→ **Lista de tarefas**
A: Segundo o trecho, por que as obras literárias exploram nuances do imaginário nacional e de suas sensibilidades? Responda em uma a três frases.
B: No trecho, qual escritor costumava dizer que a literatura une símbolos e imagens em diferentes níveis temporais?
C: Atualize o trecho entre "Evangelho de São" e "experiência do escritor.", inclusive, substituindo "imaginário popular" por "imaginário coletivo".

Livro de Martim Vasques mostra como o esteticismo na literatura, de Machado de Assis ao "Carandiru intelectual" de hoje, contamina toda a sociedade.
“E tomou um pão, deu graças,
partiu e deu-o a eles, dizendo: “Isto
é o meu corpo que é dado por vós.
Fazei isto em minha memória”. E
depois de comer, fez o mesmo com
a taça, dizendo: “Essa taça é a Nova
Aliança em meu sangue, que é
derramado por vós.”
Evangelho de São Lucas, 22: 19 – 20
1.
O escritor Osman Lins costumava dizer que a literatura é uma arte capaz de unir símbolos e imagens em diferentes níveis temporais. Se assim o é, a escrita literária cria e compacta um imaginário popular, pintando uma experiência rica em contrastes. Por condensar um conjunto de situações em símbolos e imagens, as obras literárias exploram nuances do imaginário nacional e de suas sensibilidades, como da própria experiência do escritor.

→ **Material fornecido**
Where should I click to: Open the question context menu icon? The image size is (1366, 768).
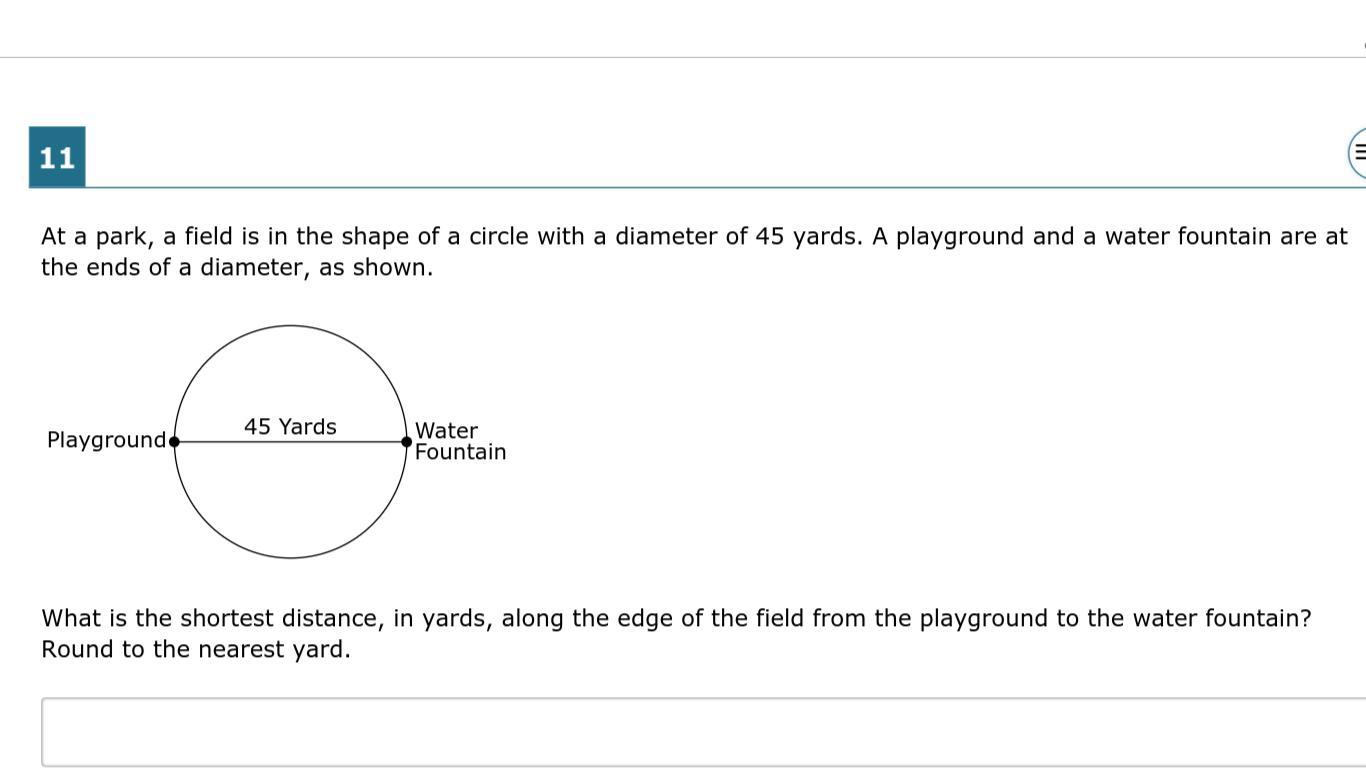click(x=1357, y=154)
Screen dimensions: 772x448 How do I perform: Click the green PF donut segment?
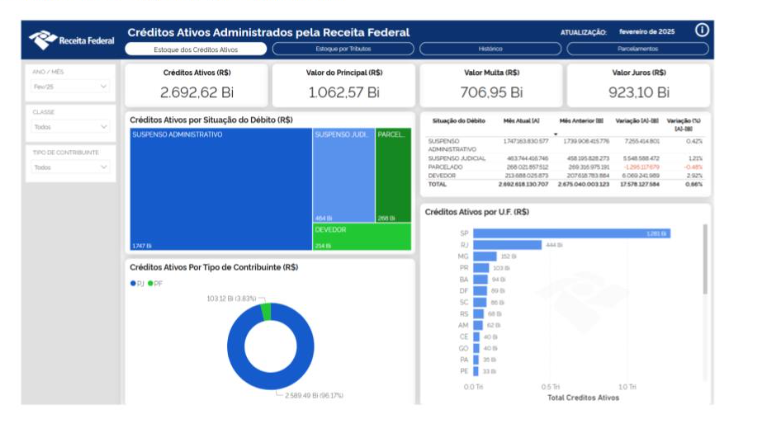pos(265,312)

→ **Resultados**
A: Porque condensam um conjunto de situações em símbolos e imagens. Assim, exploram nuances do imaginário nacional e de suas sensibilidades, bem como da própria experiência do escritor.

B: Osman Lins.

C:
Evangelho de São Lucas, 22: 19 – 20
1.
O escritor Osman Lins costumava dizer que a literatura é uma arte capaz de unir símbolos e imagens em diferentes níveis temporais. Se assim o é, a escrita literária cria e compacta um imaginário coletivo, pintando uma experiência rica em contrastes. Por condensar um conjunto de situações em símbolos e imagens, as obras literárias exploram nuances do imaginário nacional e de suas sensibilidades, como da própria experiência do escritor.